The first single from the new album, "Because We Can," is an example of the attitude.

Bon Jovi itself hasn't had too many struggles over a career that now spans 30 years.

The band broke through in a big way with its third album, the 1986 release, "Slippery When Wet," which included the hits "Livin' on a Prayer," "You Give Love a Bad Name" and "Wanted Dead or Alive." The album held the No. 1 spot on the Billboard magazine album chart for eight weeks. That was followed by an even bigger album, "New Jersey," which included five hit singles.

The band saw its popularity dip, though, heading into the 1990s as grunge supplanted pop metal as the predominant sound on rock radio.
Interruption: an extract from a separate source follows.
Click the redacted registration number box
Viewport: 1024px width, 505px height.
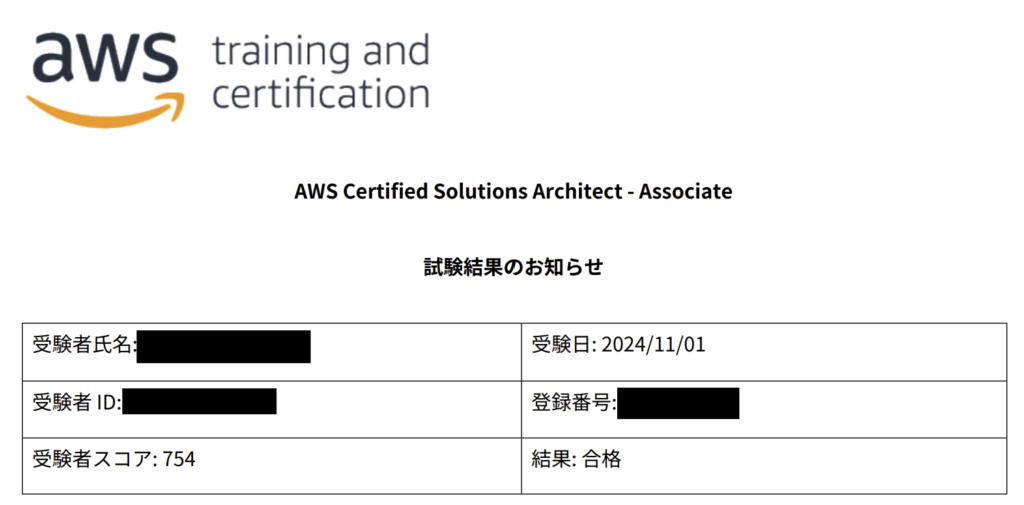(678, 403)
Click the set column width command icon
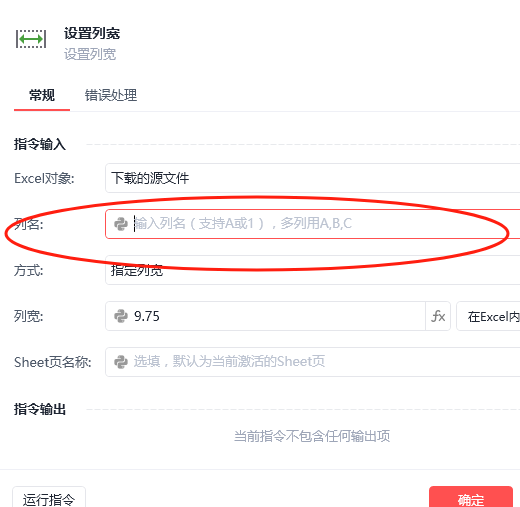The height and width of the screenshot is (507, 520). tap(31, 39)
But over the past dozen years, Bon Jovi has enjoyed a major resurgence, as the 2000 CD, "Crush," 2003's "Bounce," 2005's "Have a Nice Day," 2007's "Lost Highway" and 2009's "The Circle," have all been hits.

Sambora said he feels the band's work ethic has played a leading role in its ability to achieve and maintain the arena-filling success Bon Jovi continues to enjoy.
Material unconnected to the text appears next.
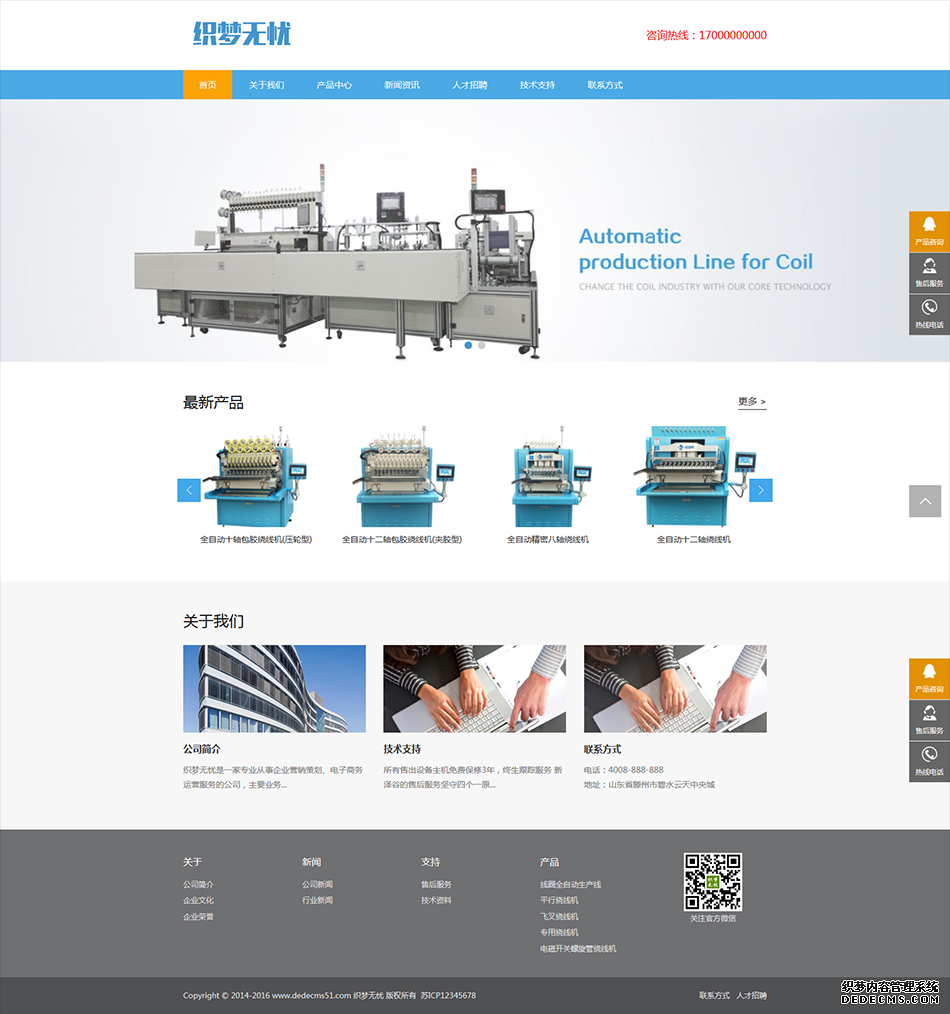This screenshot has width=950, height=1014.
Task: Open 全自动十二轴绕线机 product thumbnail
Action: click(x=694, y=478)
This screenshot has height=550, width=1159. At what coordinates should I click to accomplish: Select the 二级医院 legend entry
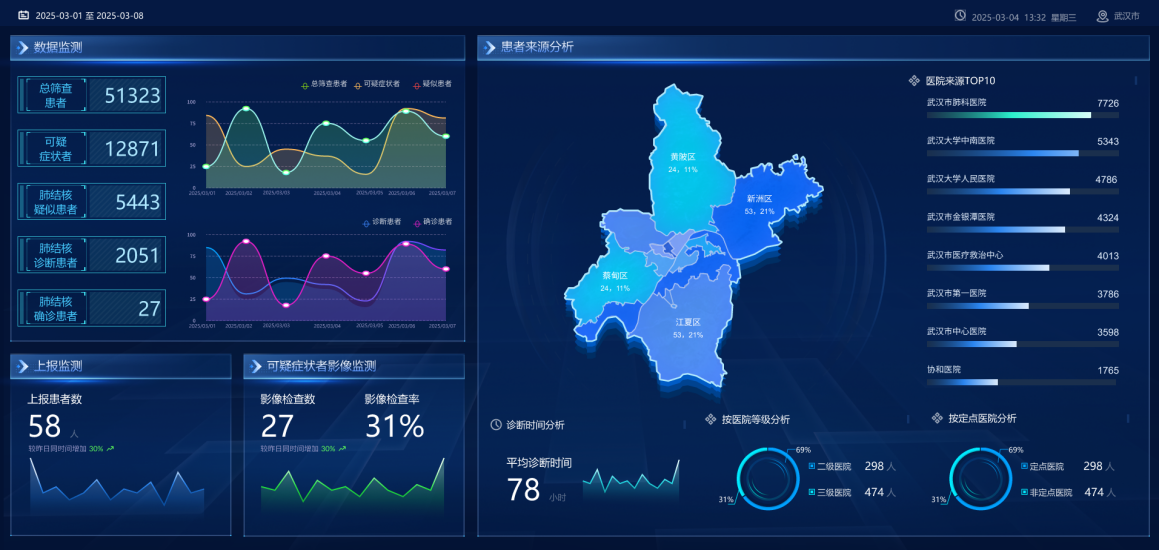tap(833, 466)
"Obviously it starts with our dedication to touring and, you know, we've always had that adage that we would play everywhere we could in the world and take our music to every place we could," he said. "And I think that we've been very, very loyal to our fans and consequently our fans have been very loyal to us. And I think that we just write songs that people can relate to, and it becomes a part of the soundtrack of their lives. That's a privilege in itself."

"Because We Can" looks like it could become the latest in the long line of Bon Jovi hit singles. Featuring one of the best guitar riffs Bon Jovi has ever built into a song, it's a rousing anthem about support, determination and belief.

The "What About Now" album as a whole, the band members said, sounds like Bon Jovi, which is only natural for a band that after a dozen studio albums has certainly created a signature melodic rock sound.

"If you put the four of us in a room, it's going to sound like us because it's us," said Bryan, who along with Torres, also participated in the teleconference interview.

The return of Bon Jovi follows a year-long break during which Bon Jovi wrote a song, "Not Running Anymore," for the film "Stand Up Guys." The song was nominated for a Golden Globe award.

Bryan, meanwhile, made a major splash, winning four 2010 Tony awards (including best musical) for "Memphis," a musical he wrote with lyricist Joe DiPietro. The play opened on Broadway in 2009 and ran until Aug. 5, 2012.

Bryan didn't brag on his success with "Memphis," but his bandmates were happy to needle him -- while noting just how genuinely rare his accomplishment was.

"How many people get four Tony's?" Torres said. "How many people get one Tony? How many people can get a play on Broadway, for that matter? Geez, man!"

With or without Sambora on this leg of the tour, fans can expect a show with plenty of visual bells and whistles.

"With every tour we also try to up our game as well with that, without making it such a production that you lose the fact that there's a band there," Bryan said. "So for us it enhances what we do and we've really got some really cool tricks up our sleeve. It's really looking cool."

Fans can expect to hear a generous selection of songs during the show from across Bon Jovi's career.

"We play for at least two and a half hours, sometimes longer, so there are a lot of songs from all the records," Bryan said. "We know there are staples that as fans we would want to hear, so we always give that. And then we change up a bunch of songs and then throw in a couple of new ones, and every night it's different."